──────── Material shown ────────

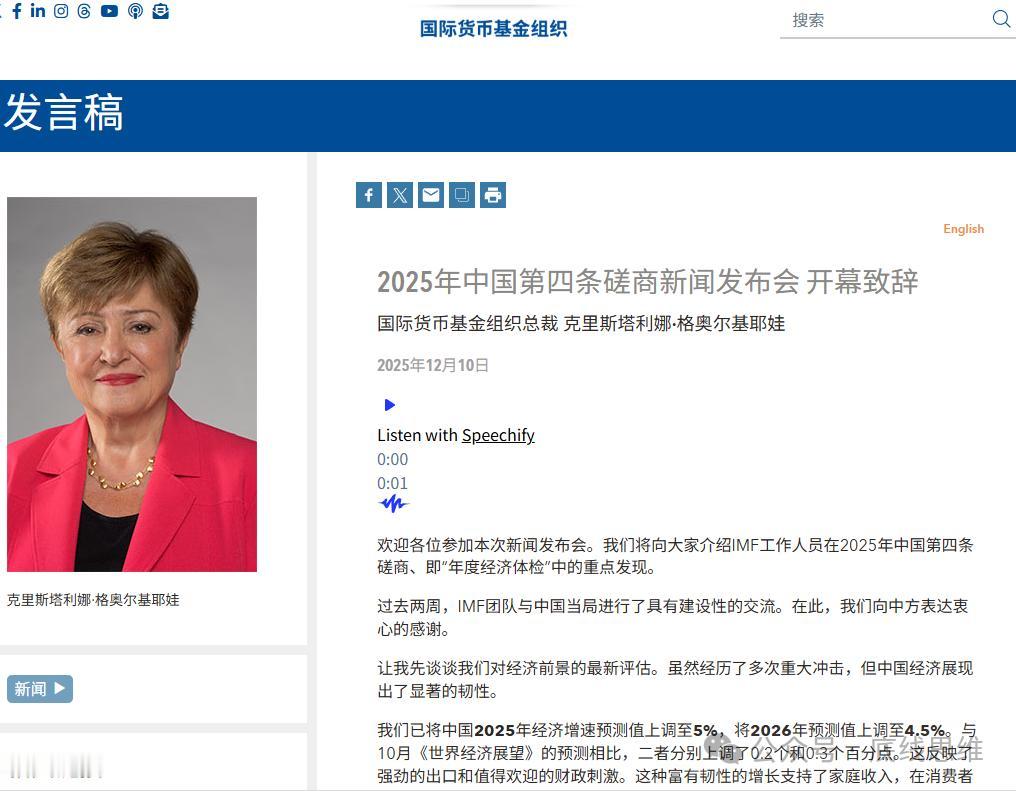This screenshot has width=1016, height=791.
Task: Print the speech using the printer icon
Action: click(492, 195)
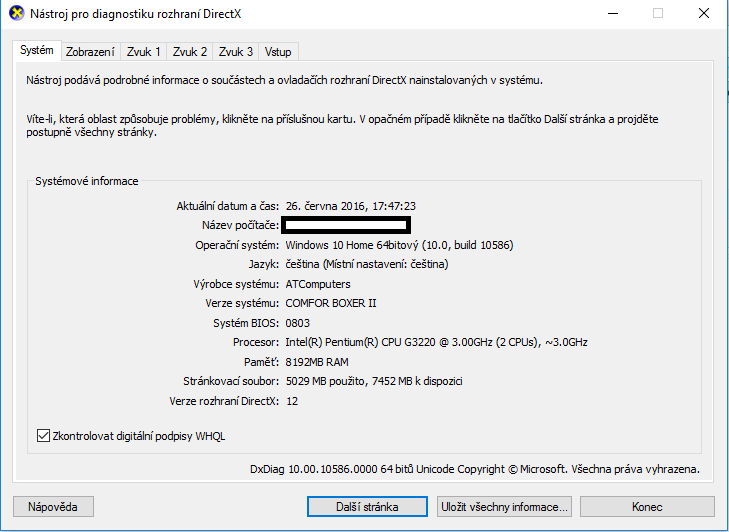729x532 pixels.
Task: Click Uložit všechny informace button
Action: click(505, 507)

────────
──────── Material shown ────────

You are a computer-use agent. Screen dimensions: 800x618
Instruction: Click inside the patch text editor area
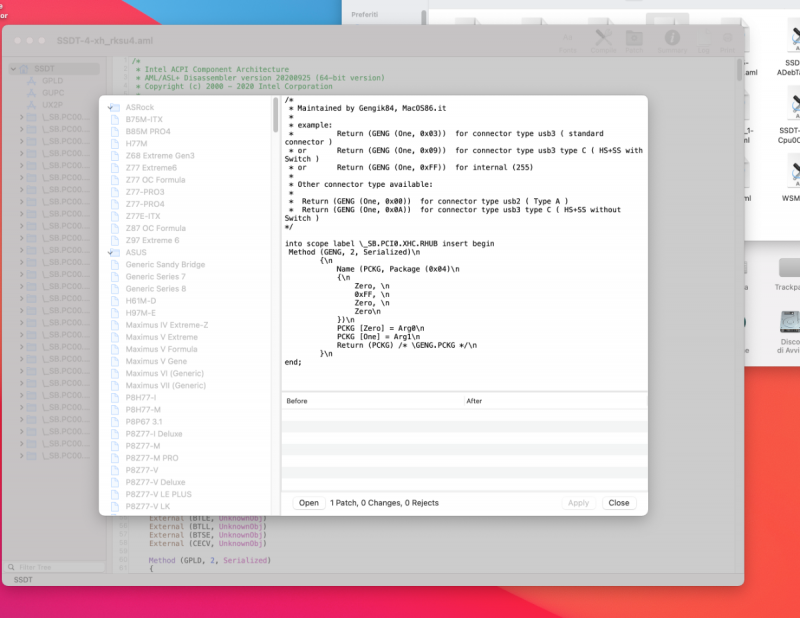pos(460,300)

────────
──────── Material shown ────────

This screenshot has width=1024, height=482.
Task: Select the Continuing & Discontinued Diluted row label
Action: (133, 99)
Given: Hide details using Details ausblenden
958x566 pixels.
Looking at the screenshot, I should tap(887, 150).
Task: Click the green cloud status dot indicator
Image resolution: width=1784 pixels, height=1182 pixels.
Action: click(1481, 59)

────────

Retype the records from the line with "You are a computer-use" up to and including the line with "pos(460,300)", leaving out the picture.

# Result of this exercise
You are a computer-use agent. Screen dimensions: 800x618
Instruction: Click inside the patch text editor area
pos(460,300)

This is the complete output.